[WHAT YOU HAVE TO DO] Repeat only part of the entries. Start at the line that has "You are a GUI" and keep going through the last line, exactly as given.
# # #
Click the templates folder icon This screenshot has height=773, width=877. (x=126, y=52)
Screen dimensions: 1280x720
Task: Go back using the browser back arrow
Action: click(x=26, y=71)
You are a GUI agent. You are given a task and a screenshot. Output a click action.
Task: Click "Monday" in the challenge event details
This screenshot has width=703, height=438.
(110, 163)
# # #
[THE ANSWER]
You are a GUI agent. You are given a task and a screenshot. Output a click action.
Task: Click "Monday" in the challenge event details
This screenshot has width=703, height=438.
(110, 163)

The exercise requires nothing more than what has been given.